NAT: Non-Autoregressive Transformer

NAT, stands for “Non-Autoregressive Translation”, is an NMT model that avoids the autoregressive property of the decoding and produces its outputs in parallel. NAT was created by Salesforce in 2017 and published in their paper: “Non-Autoregressive Neural Machine Translation”. The official code for this paper can be found on the official Salesforce GitHub repository: nonauto-nmt.

Before getting into Non-Autoregressive model, let’s first recap what is an Autoregressive model. Given a source sentence $X = \left( x_{1},\ …x_{m} \right)$, an Autoregressive model factors the distribution over possible output sentences $Y = \left( y_{1},\ …y_{n} \right)$ into a chain of conditional probabilities with a an auto-regressive (left-to-right) manner as shown below:

\[p\left( Y \middle| X;\theta \right) = \prod_{t = 1}^{n}{p\left( y_{t} \middle| y_{0:t - 1},\ x_{1:m};\ \theta \right)}\]

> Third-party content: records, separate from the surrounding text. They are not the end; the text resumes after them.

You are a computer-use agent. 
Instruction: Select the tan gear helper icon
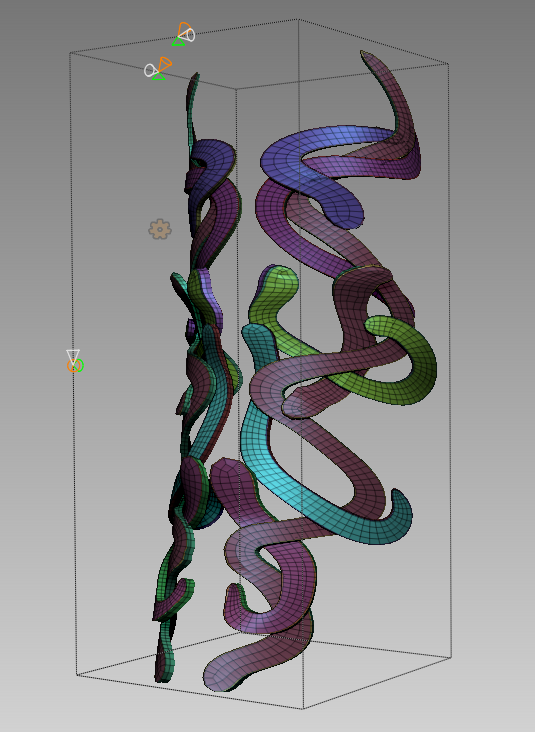tap(160, 229)
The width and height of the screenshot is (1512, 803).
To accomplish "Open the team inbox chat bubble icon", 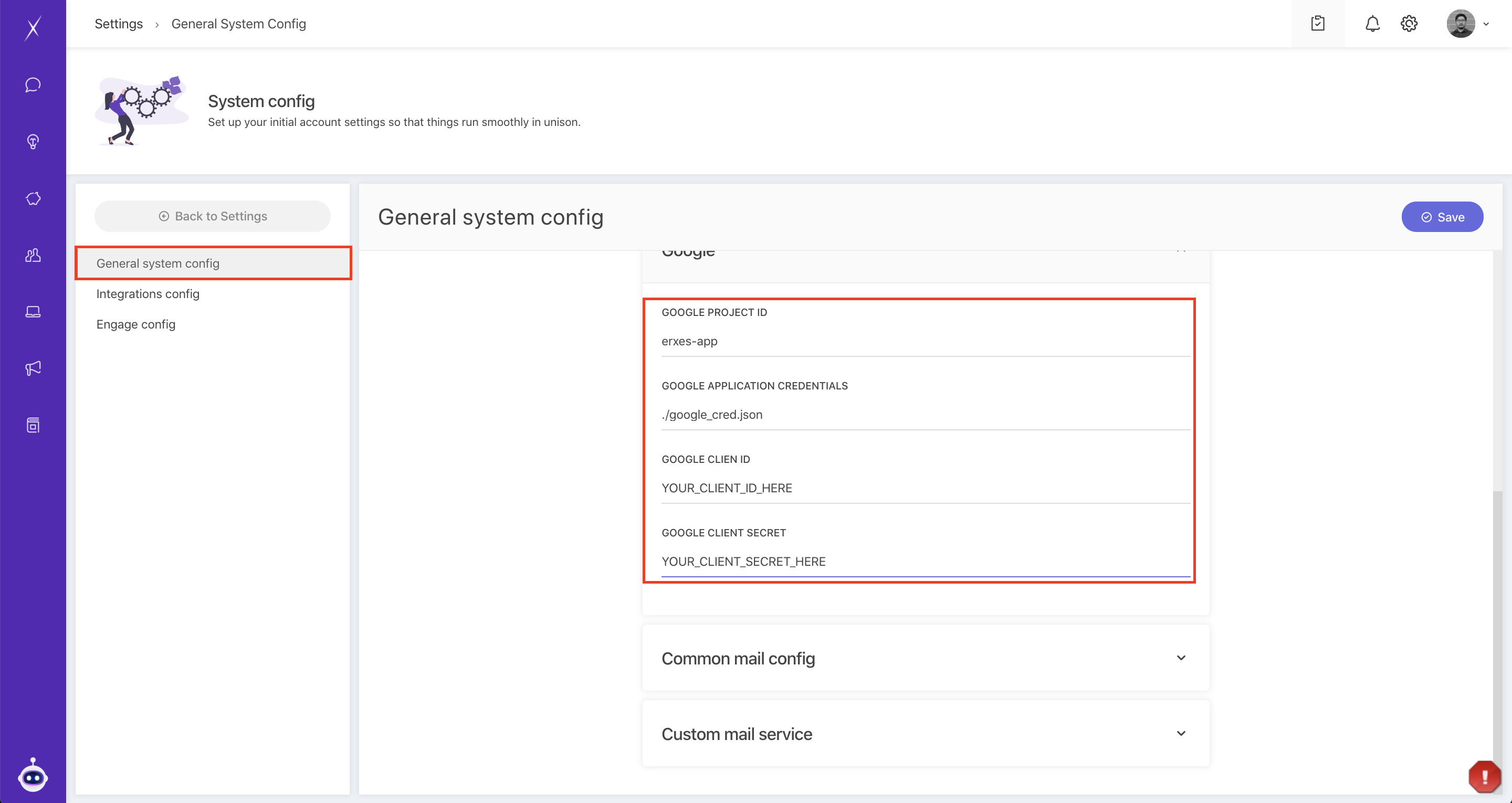I will click(33, 85).
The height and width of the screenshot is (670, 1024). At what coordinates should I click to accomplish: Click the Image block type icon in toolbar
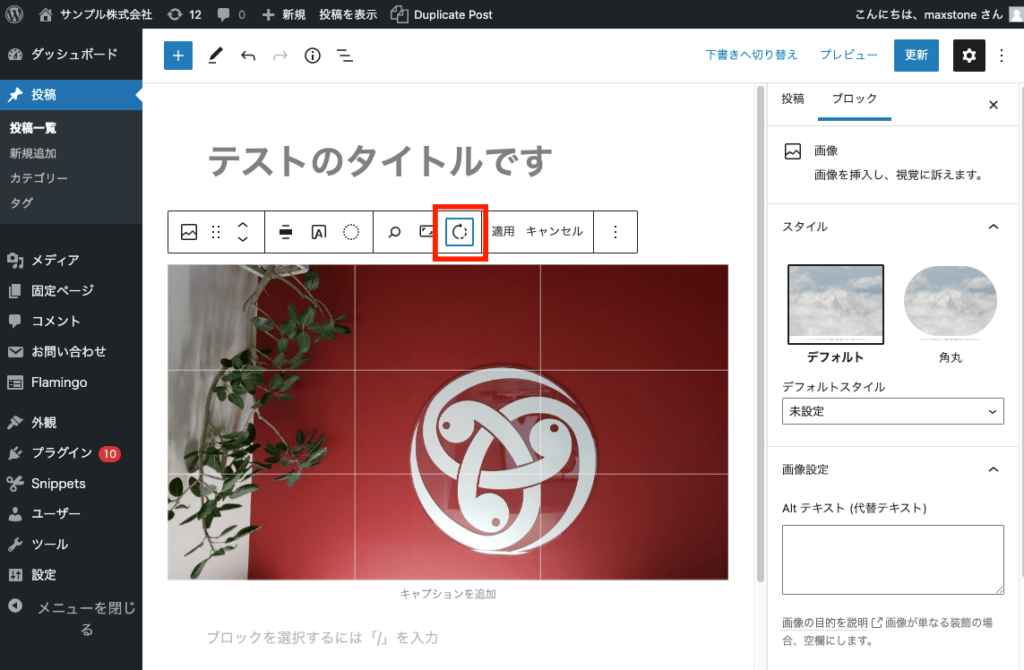coord(190,231)
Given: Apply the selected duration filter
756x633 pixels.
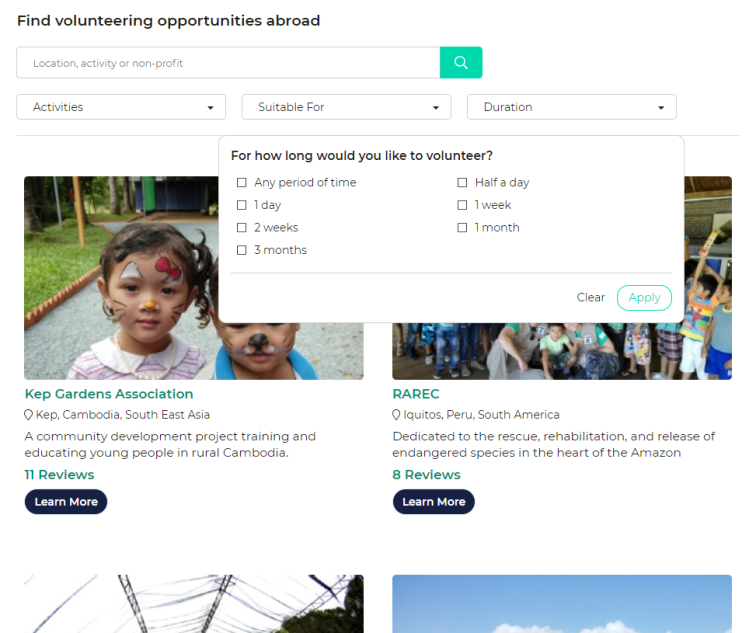Looking at the screenshot, I should click(644, 298).
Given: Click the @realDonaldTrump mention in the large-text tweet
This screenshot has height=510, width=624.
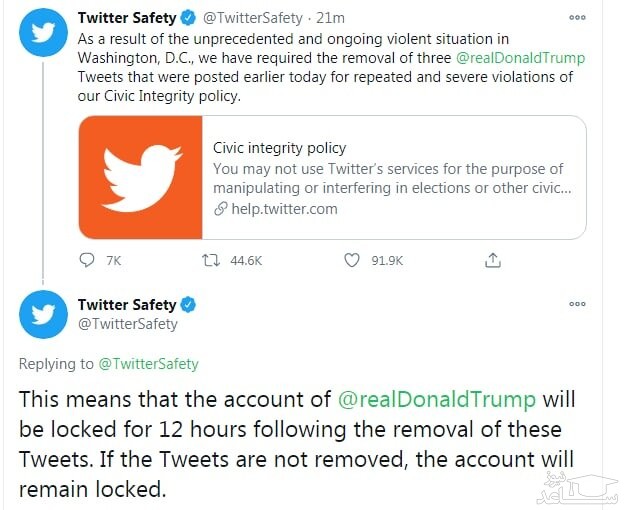Looking at the screenshot, I should [438, 400].
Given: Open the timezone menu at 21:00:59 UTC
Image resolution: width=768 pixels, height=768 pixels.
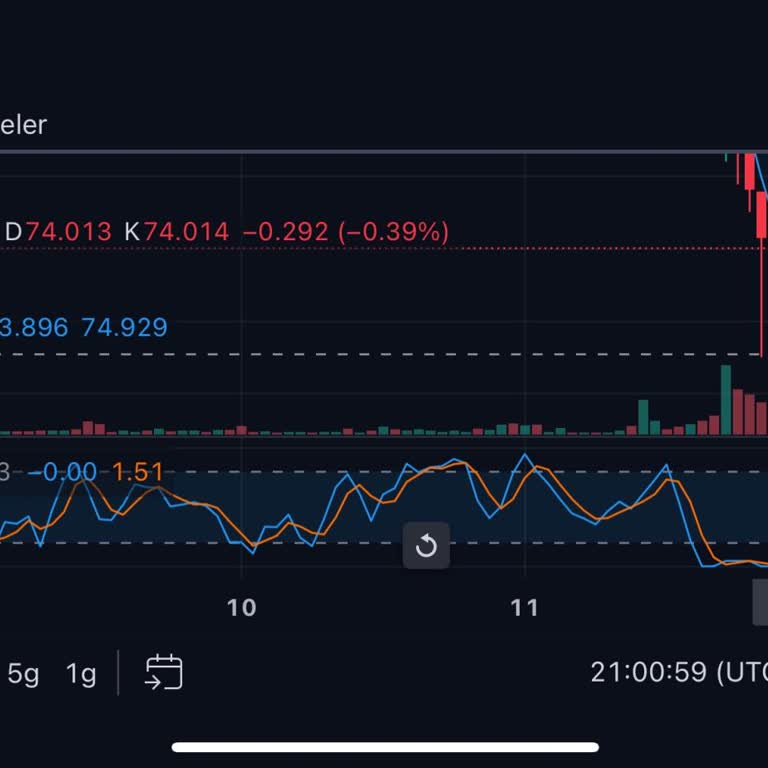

Where the special tokens $y_{0} = \left\langle \text{bos} \right\rangle$ and $y_{n + 1} = \left\langle \text{eos} \right\rangle$ are used to represent the beginning and end of all target sentences. These conditional probabilities are parameterized using a neural network $\theta$.

NAT Architecture

The autoregressive model corresponds to the word-by-word nature of human language production and effectively captures the distribution of real translations. That’s why they achieve state-of-the-art performance on large-scale corpora. But there are also drawbacks such as individual steps of the decoder must be run sequentially rather than in parallel which takes longer. The NAT model proposed in this paper tries to solve that problem:

The NAT model, as shown in the following figure, is composed of the following four modules: Encoder stack, Decoder stack , a newly added fertility predictor added at the end of the encoder stack, and a translation predictor added at the end of the decoder stack.

Encoder Stack

The encoder stays unchanged from the original Transformer network ☺.

Decoder Stack

To be able to parallelize the decoding process, the NAT needs to know how long the target sentence will be. And since the target sentence length is different but not that far from the source sentence, they initialized the decoding process using copied source inputs from the encoder side based on the word’s “fertility”.

Since we are processing the output as a whole, we no longer need the masking before the self-attention. Instead, they only masked out each query position only from attending to itself, which they found to improve decoder performance relative to unmasked/standard self-attention.

Also, they added a new block called “Multi-head Positional Attention” in each decoder layer, which is a multi-head attention module with the same general attention mechanism used in other parts of the Transformer network:

\[\text{Attention}\left( Q,K,\ V \right) = \text{softmax}\left( \frac{QK^{T}}{\sqrt{d_{\text{model}}}} \right)\text{.V}\]

This incorporates positional information directly into the attention process and provides a stronger positional signal than the embedding layer alone.

Fertility Predictor

Words’ fertility are integers for each word in the source sentence that correspond to the number of words in the target sentence that can be aligned to that source word if a hard alignment algorithm was used (like IBM Models for example).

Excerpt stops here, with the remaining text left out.